Toyota has been one of the auto industry's most reluctant companies to offer plug-in vehicles, and has put a priority on pushing non-plug hybrids into the mainstream, while only taking modest steps to introduce its first electric and plug-in electric vehicles.  Going all plug-in with the Prius would represent a major shift in strategy.

The Toyota Prius Plug-in Hybrid, scheduled to launch in 2012, provides about 14 miles of all-electric driving. Unlike the Chevy Volt, the Prius-with-plug can use the gasoline engine at any point that extra power is needed. This approach is based on Toyota's belief that plug-in hybrids with relatively smaller batteries will provide more value to customers.

The Nikkei article also reported that Toyota will abandon its nickle-metal hydride technology in favor of lithium-ion battery backs on all of its hybrids beginning the same year, and will sell the base plug-in Prius at a similar price point to the current non-plug-in model, “at around 2.05 million yen” (or $25,400).

We'll keep our eye on the story as more information—or possibly a retraction—comes in, but for now it looks like Nikkei might have gotten this one wrong.

Comments

· 54mpg (not verified) · 3 years ago

will they convert my 2010 Prius to a plug-in?

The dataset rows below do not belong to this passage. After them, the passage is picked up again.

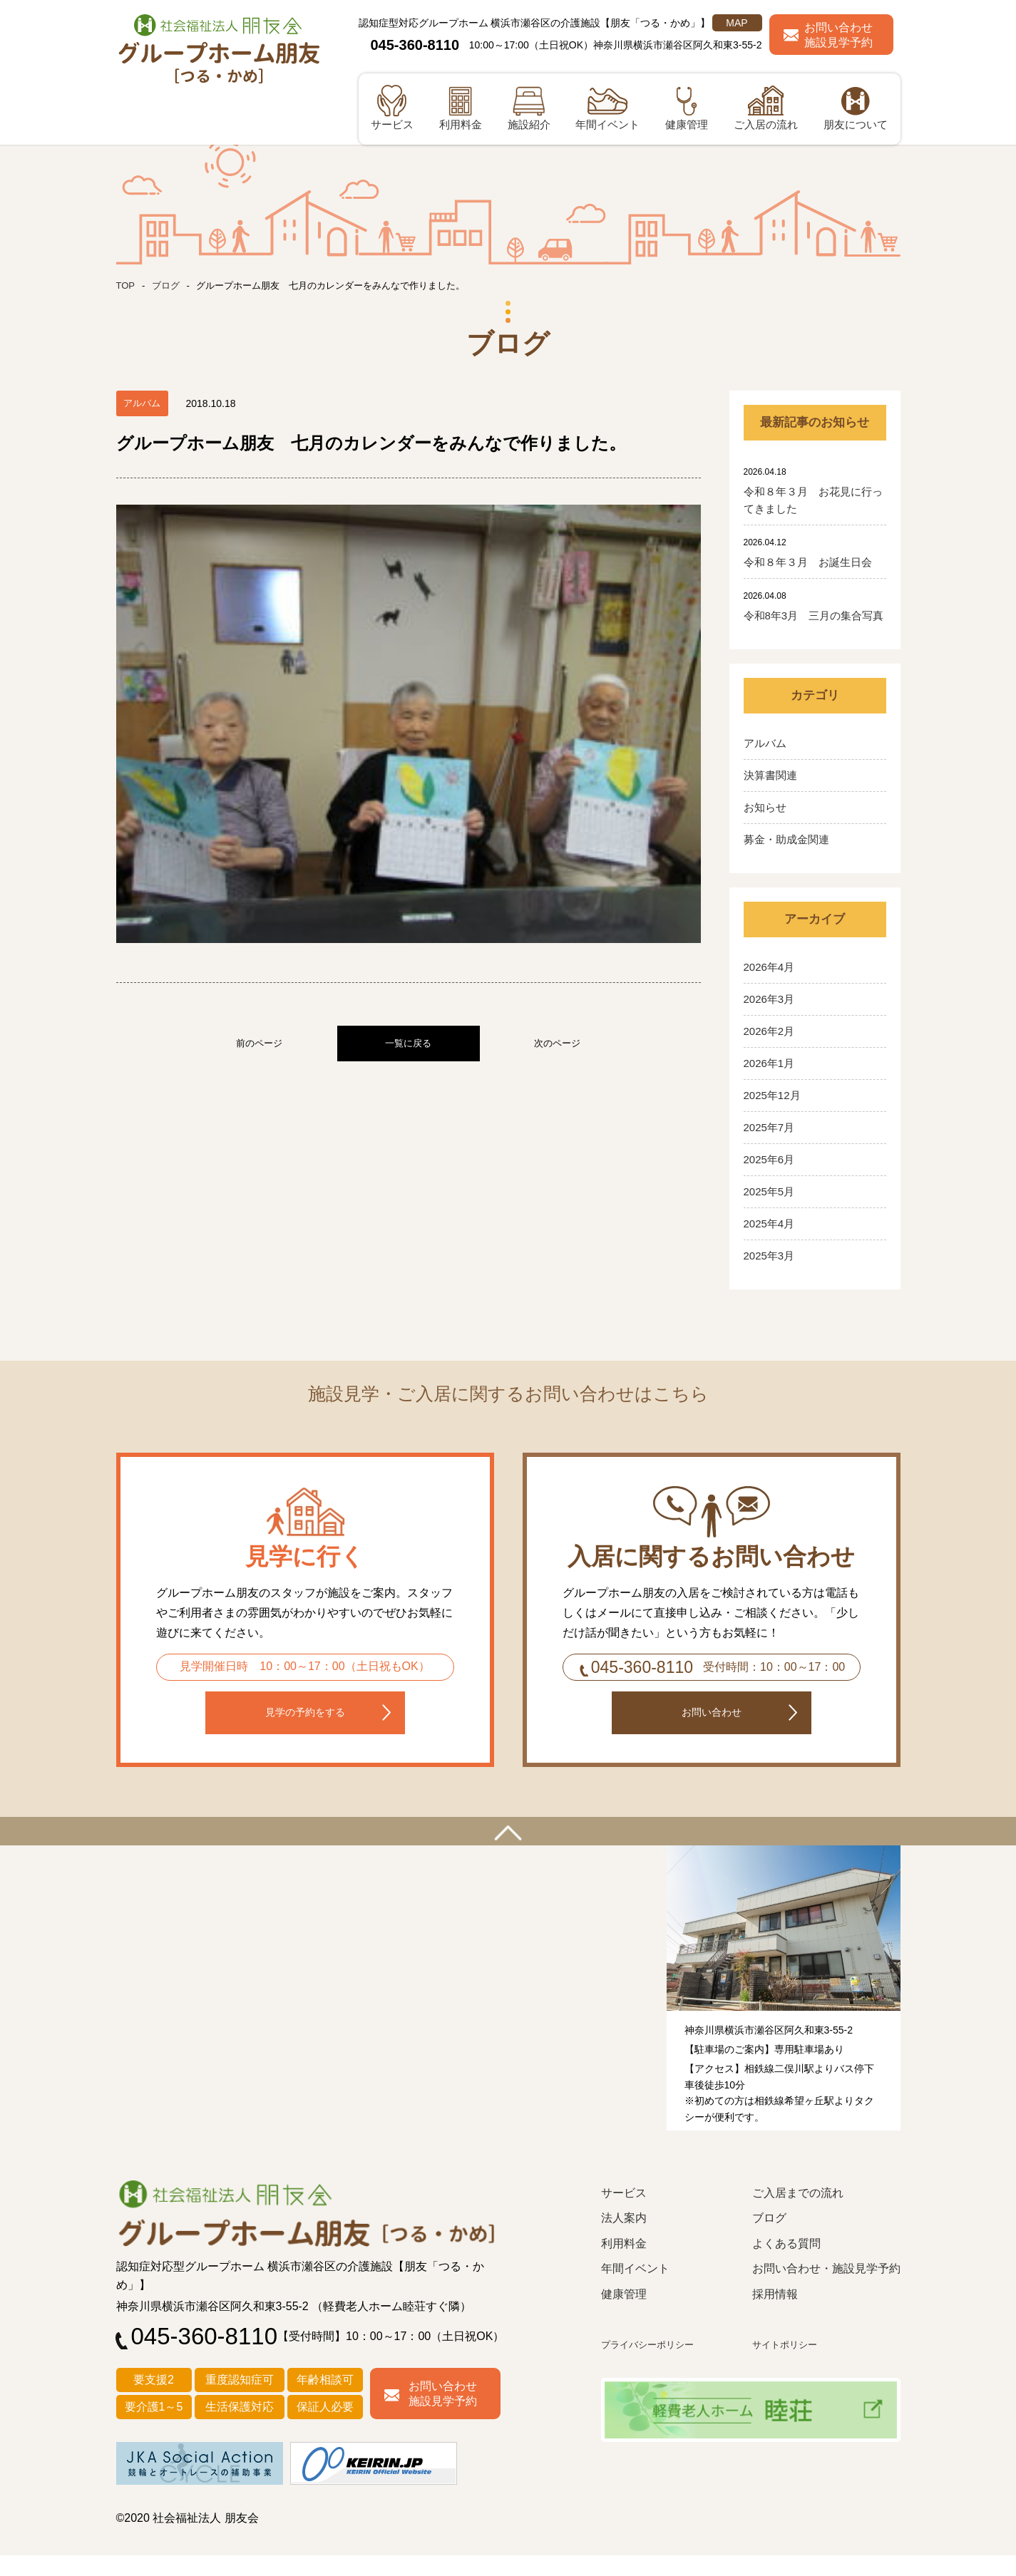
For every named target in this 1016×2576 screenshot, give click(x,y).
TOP (126, 285)
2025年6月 (769, 1159)
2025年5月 (769, 1191)
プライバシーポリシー (654, 2365)
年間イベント (635, 2290)
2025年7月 (769, 1127)
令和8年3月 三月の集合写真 (814, 615)
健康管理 (624, 2315)
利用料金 (624, 2265)
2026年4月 (769, 967)
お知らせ (765, 807)
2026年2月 (769, 1031)
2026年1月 (769, 1063)
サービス (624, 2214)
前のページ (259, 765)
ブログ (168, 285)
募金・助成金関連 (786, 839)
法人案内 (624, 2239)
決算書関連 (770, 775)
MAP (736, 23)
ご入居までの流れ (797, 2214)
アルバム (765, 743)
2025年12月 (772, 1095)
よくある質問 (786, 2265)
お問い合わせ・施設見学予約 (826, 2290)
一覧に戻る (408, 765)
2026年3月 (769, 999)
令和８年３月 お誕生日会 (808, 562)
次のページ (557, 765)
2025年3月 (769, 1256)
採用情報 (775, 2315)
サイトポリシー (789, 2365)
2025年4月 (769, 1223)
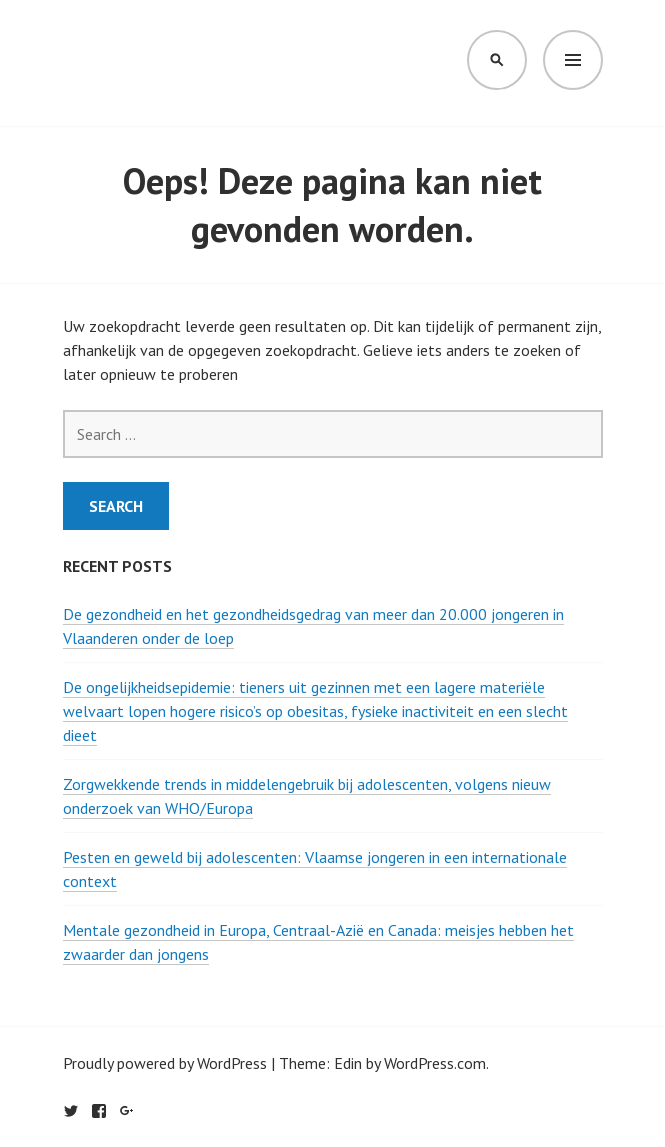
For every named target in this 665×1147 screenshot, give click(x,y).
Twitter (71, 1111)
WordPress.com (435, 1063)
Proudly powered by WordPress (165, 1063)
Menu (573, 60)
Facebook (99, 1111)
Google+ (127, 1111)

· Priusmaniac (not verified) · 3 years ago

When time comes, I gess some Prius won't be plug-in hybrids, they will be pure EV Prius. Non plug-in hybrids don't make sense anymore, unless they are flex-fuel but I don't know if Toyota is anywhere in that field, or then perhaps only in Brasil.

· Van (not verified) · 3 years ago

The last I heard, the PHV would be available in the May-June 2012 time frame as a 2013 model. The text fleet had a 5.2 KWh lithium battery, but the battery size of the production car is currently not disclosed, as far as I know. I am hoping for 10:4 KWh and a range of 20 plus miles per charge. This can be accomplished with about the same physical size battery as in the test car, but with the chemistry changed to an NMC battery.

Time will tell but the next 13 months will probably feature more stories that may or may not provide an actual view of the future of electric transportation from Toyota.

· · 3 years ago

@Priusmaniac -

Since the day I bought my 2006 Prius, I have dreamed of the day when I could have a full EV Prius. I LOVE the configuration of this car (if not the exterior looks). I can't even imagine a more practical layout. Having one that was all electric would just make me giddy.

· · 3 years ago

That Jana Hartline sounds like Toyota's answer to GM's Dave Barthmus. Just the mouthpiece to lead the chanting of their Greenwashing message. She likely comes from the Detroit-driven mindset that EVs won't work and is responsible for turning everything away from them that she can.
On the other hand, I can't see anything wrong with continuing to offer the choice of today's cheap gas guzzling Prius for as long as people are willing to buy it.